#### FRAGMENTO DE LECTURA ####

Por Rogelio Ríos Herrán
Por supuesto que era yo un niño en el 68, un chamaco
de apenas ocho años, pero tuve la primera impresión física de lo que había
sucedido el 2 de octubre en Tlatelolco cuando, unas semanas después de la
masacre, mi padre nos llevó a mí y a mis hermanos a la Plaza de las Tres
Culturas, creo que por un trámite del pasaporte que en ese entonces requería
una foto familiar.
No puedo olvidar los agujeros de las balas que aún se
veían en algunos edificios, la sensación de estar en un lugar sacramentado,
como en una iglesia, en donde hasta el aire se respiraba distinto. Era como atravesar
a otro mundo, como descubrir algo que casi nadie más conocía.
No había internet ni redes sociales en 1968. Lo que se
sabía del 2 de octubre en el puerto de Veracruz, en donde vivíamos, era muy
poco por los periódicos -en casa se leía El Dictamen- y mucho por los rumores y
chismes que cada vecino contaba.
Mi hermano mayor y sus amigos, mis primos mayores que
ya estudiaban en la Unam y el Poli, fueron quienes pudieron platicarnos algo al
respecto cuando nos visitaban en el Puerto.
Todo lo de Tlatelolco, sin embargo, nos envolvió como
con su manto. Las referencias políticas, las marcas en las vidas de quienes
estuvieron esa tarde trágica en la Plaza, el antes y después que marcó el
suceso. Yo creo que desde ahí me ubiqué firmemente en la oposición a lo
establecido, en desafiar los prejuicios, en el rechazo al abuso de poder, a la
moral rígida y absurda de las generaciones que nos precedían, a las siniestras
figuras de policías y agentes judiciales, era inevitable.
Me ubiqué firmemente en una trinchera que se construía
entonces a manos de la generación del 68. Nos arrastraron a los más jóvenes
hacia su causa, sus actitudes. Nos dijeron que pensar con libertad, con
creatividad y con audacia era la manera de derrumbar un sistema obsoleto y
corrupto hasta la médula de los huesos.
Nos enseñaron con su valentía que había que cruzar los
límites para extender nuestras propias fronteras, marcarlas a nuestra medida y
desechar lo viejo y caduco. Nos mostraron cómo ser alivianados, libres de
cadenas del espíritu y de la moral añeja, cómo encontrar nuevas formas de amor,
cómo vivir en la tolerancia.
Vimos en ellos también que la armonía no era perfecta,
que había traiciones, deslealtades, enconos y grandes divisiones en su causa,
que unos jalaban más que otros o tiraban hacia otra parte. Es decir, mostraron
sus luces y no ocultaron sus sombras.

####

## EJERCICIO PLANTEADO
Reproduzca fielmente el pasaje del texto sobre Tlatelolco que va desde "Vimos en ellos" hasta "ocultaron sus sombras.", ambos incluidos. Las filas que aparecen a continuación no intervienen en este ejercicio.

#### INFORMACIÓN PROPORCIONADA ####

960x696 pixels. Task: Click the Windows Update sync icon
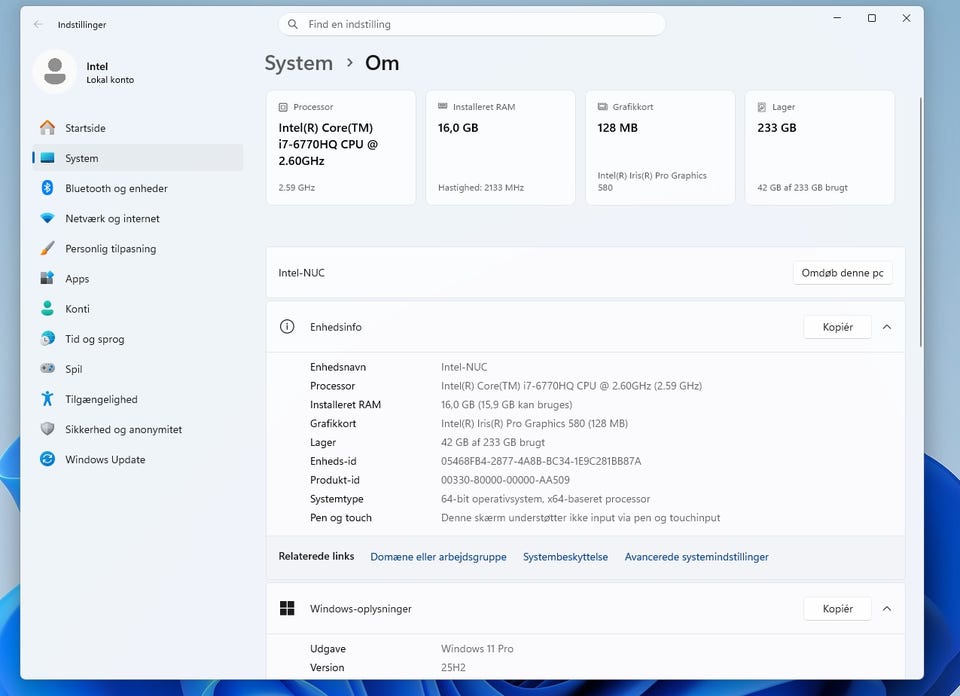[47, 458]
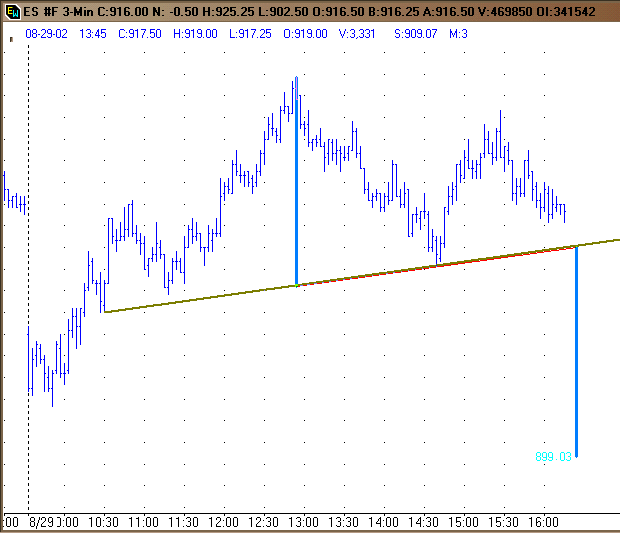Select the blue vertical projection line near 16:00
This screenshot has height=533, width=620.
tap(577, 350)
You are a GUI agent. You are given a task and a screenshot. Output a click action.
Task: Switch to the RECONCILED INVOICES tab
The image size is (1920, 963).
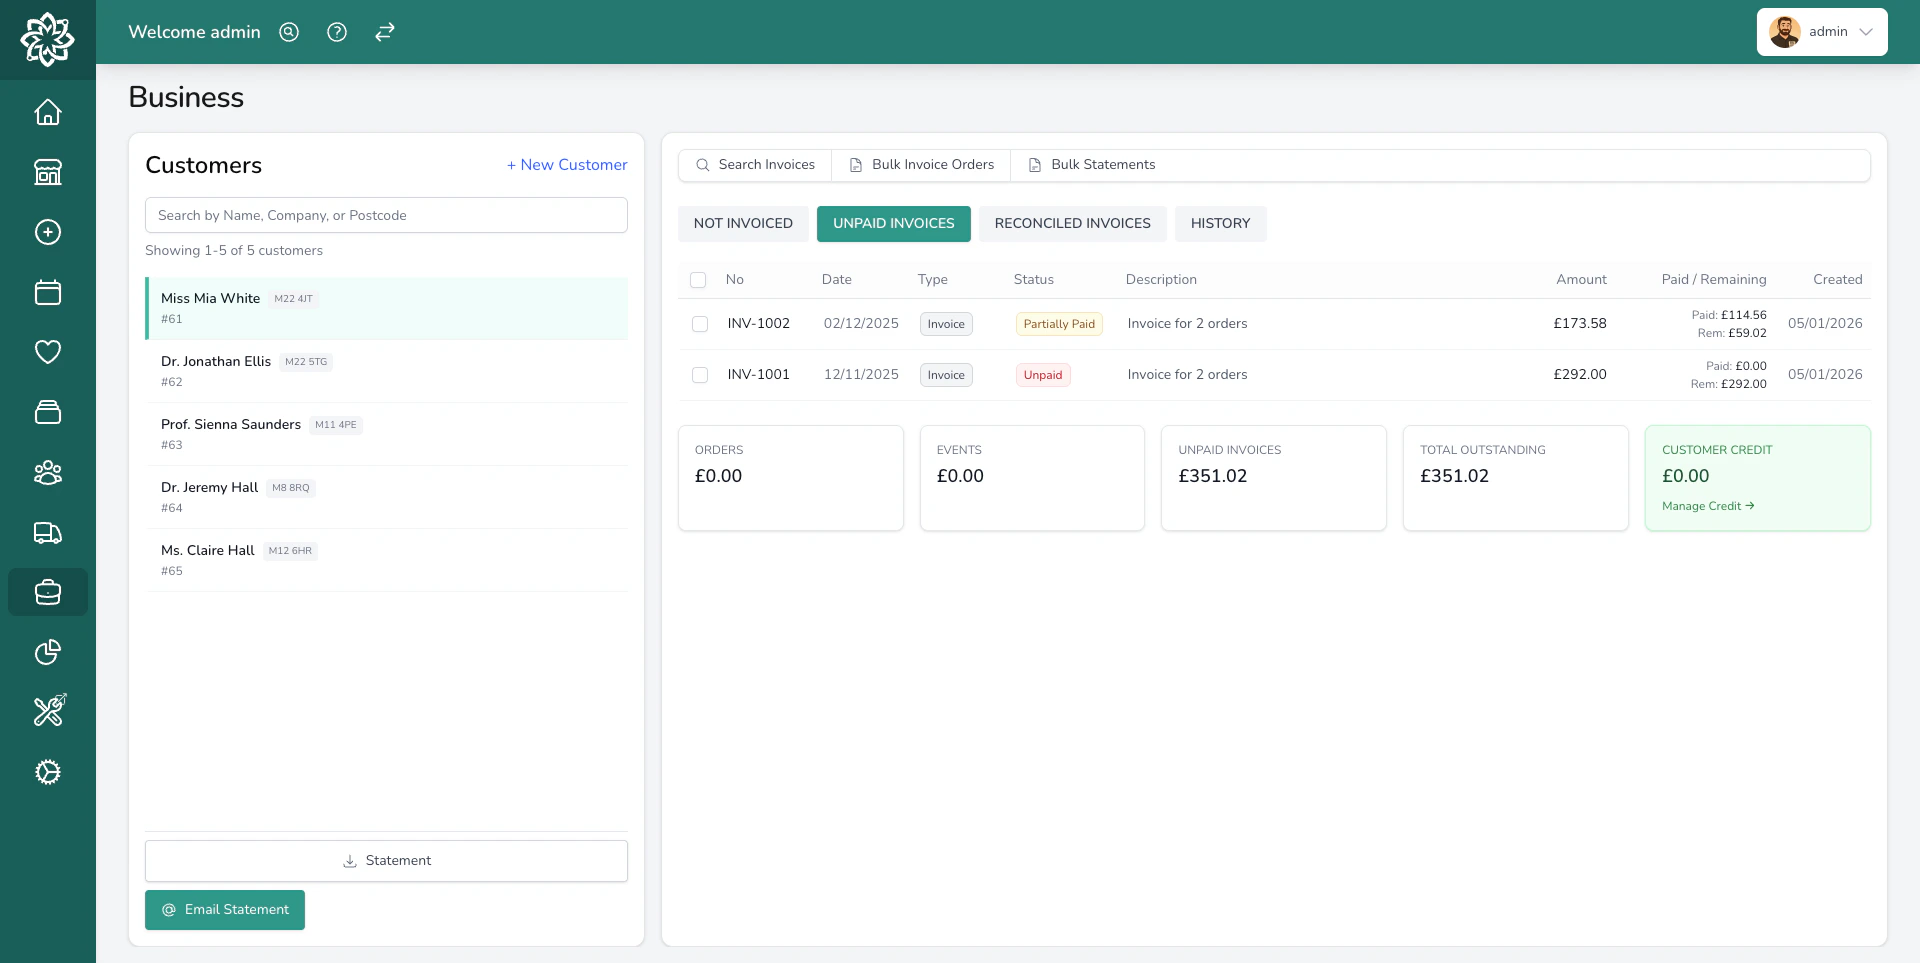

####
#### INFORMACIÓN PROPORCIONADA ####

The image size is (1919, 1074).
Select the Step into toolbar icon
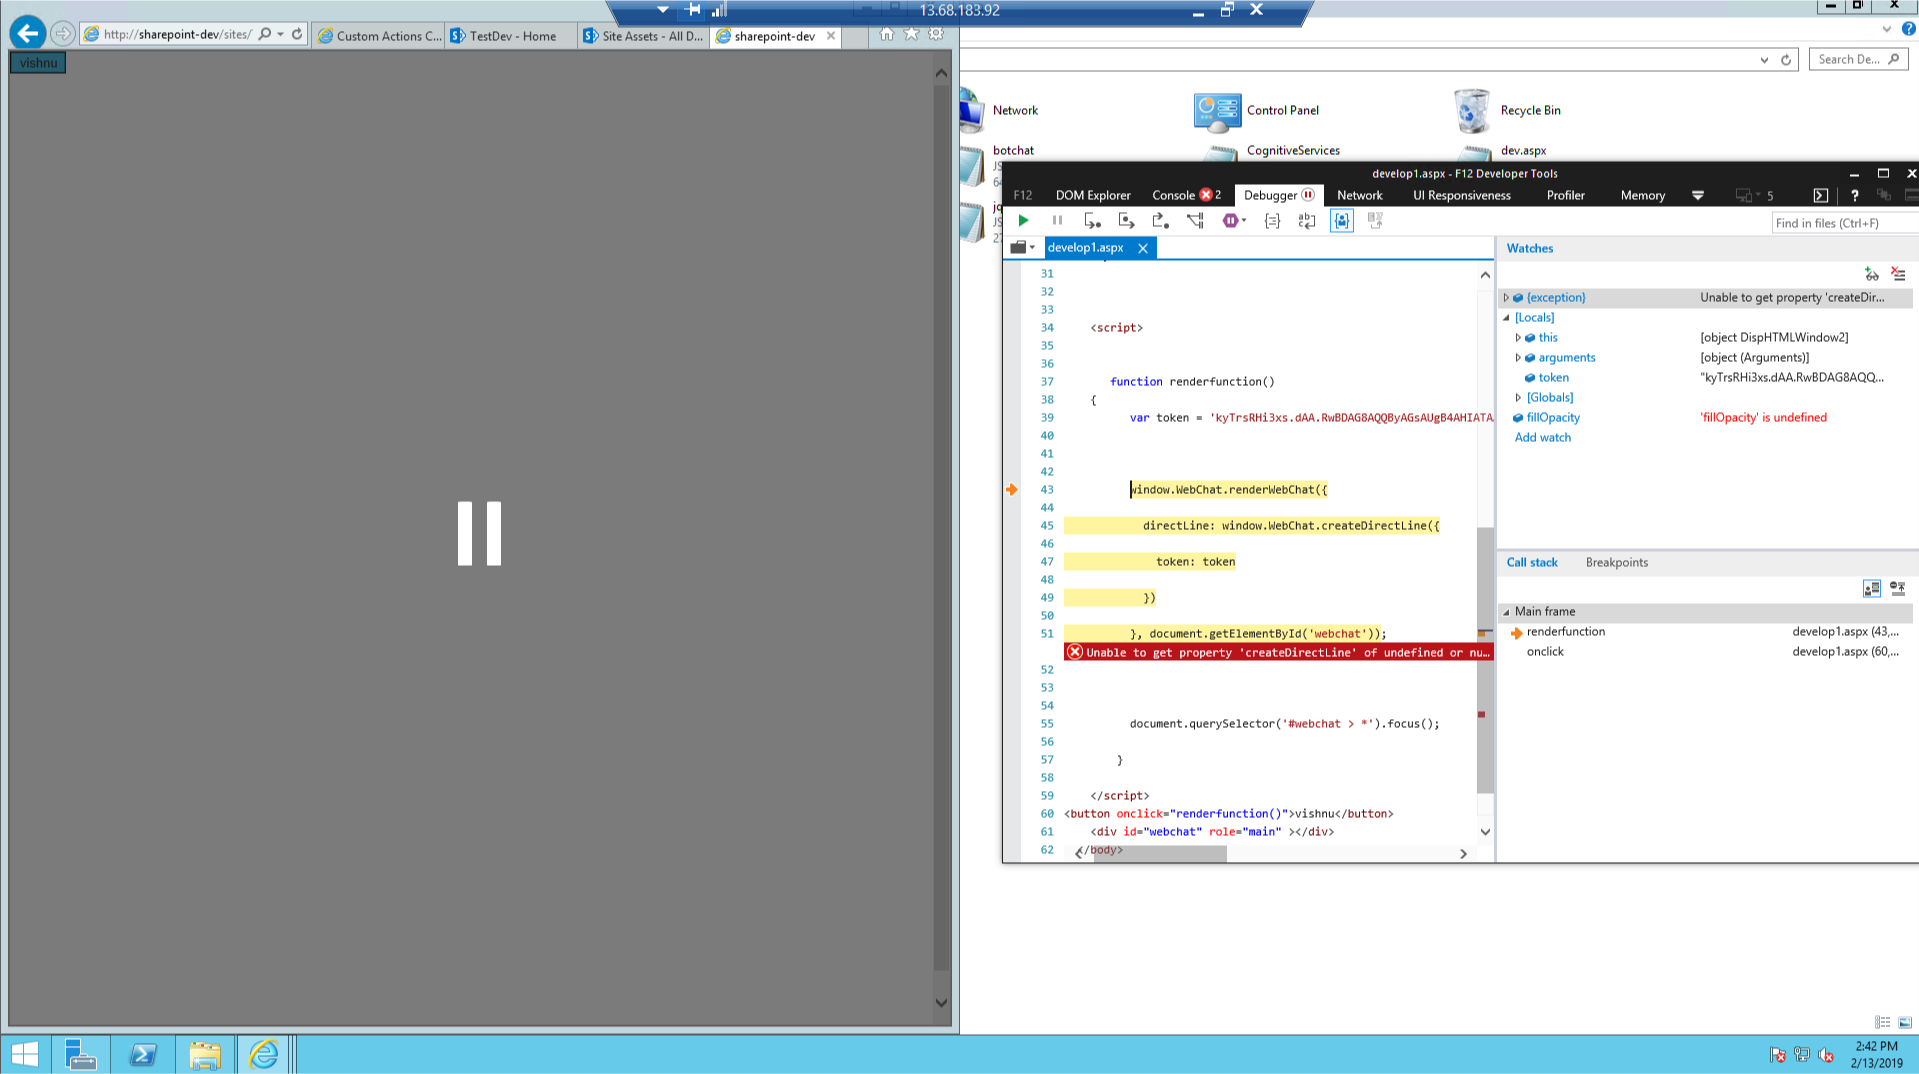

####
#### INFORMACIÓN PROPORCIONADA ####

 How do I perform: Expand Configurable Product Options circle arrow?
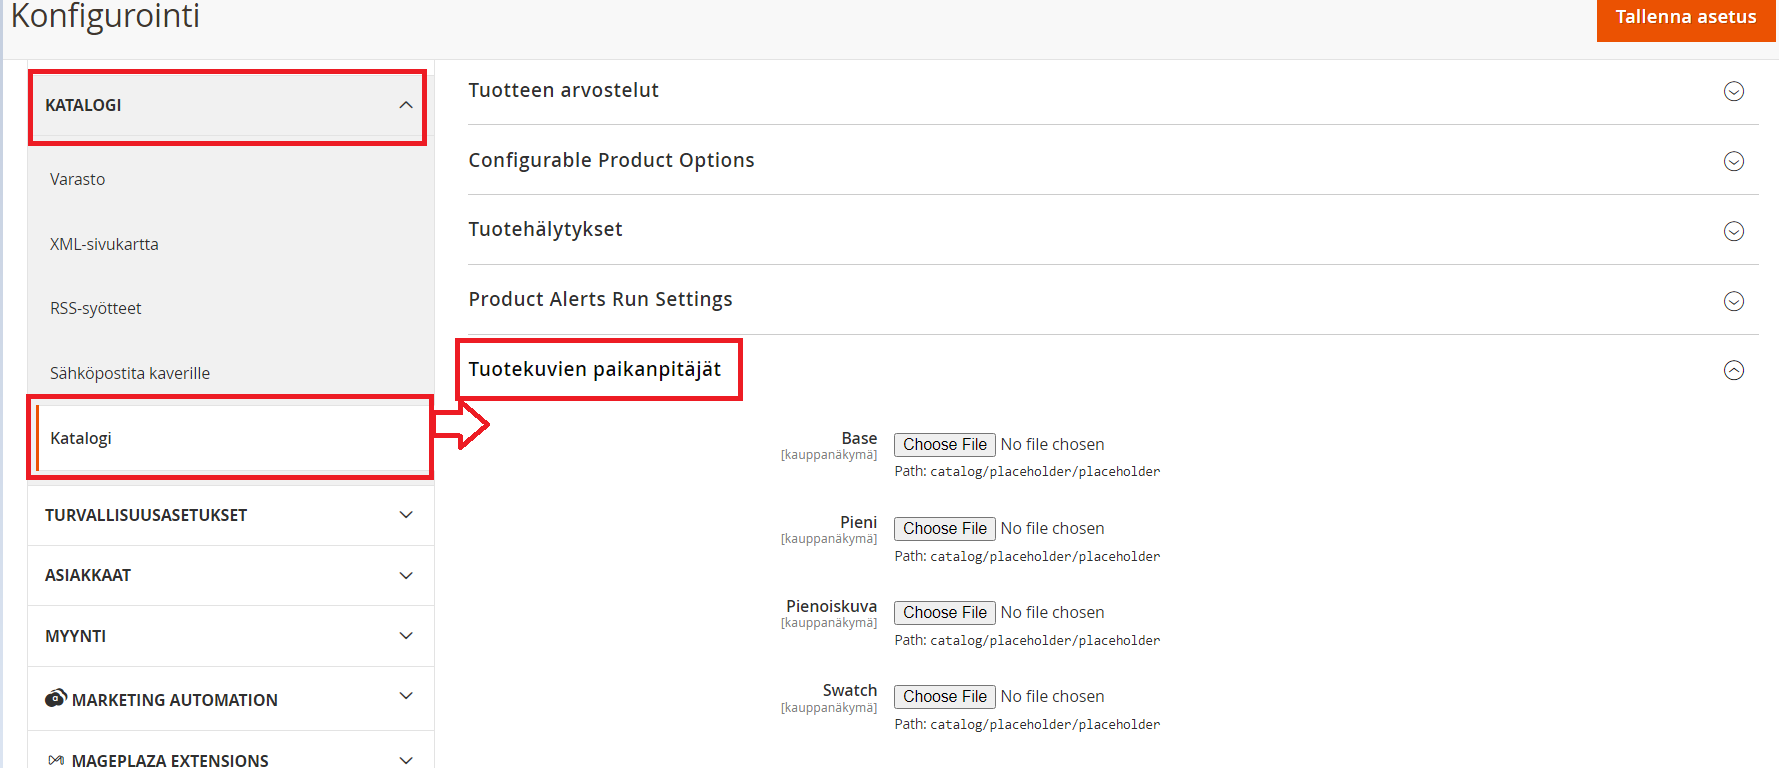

####

## RESULTADO DEL EJERCICIO
Vimos en ellos también que la armonía no era perfecta,
que había traiciones, deslealtades, enconos y grandes divisiones en su causa,
que unos jalaban más que otros o tiraban hacia otra parte. Es decir, mostraron
sus luces y no ocultaron sus sombras.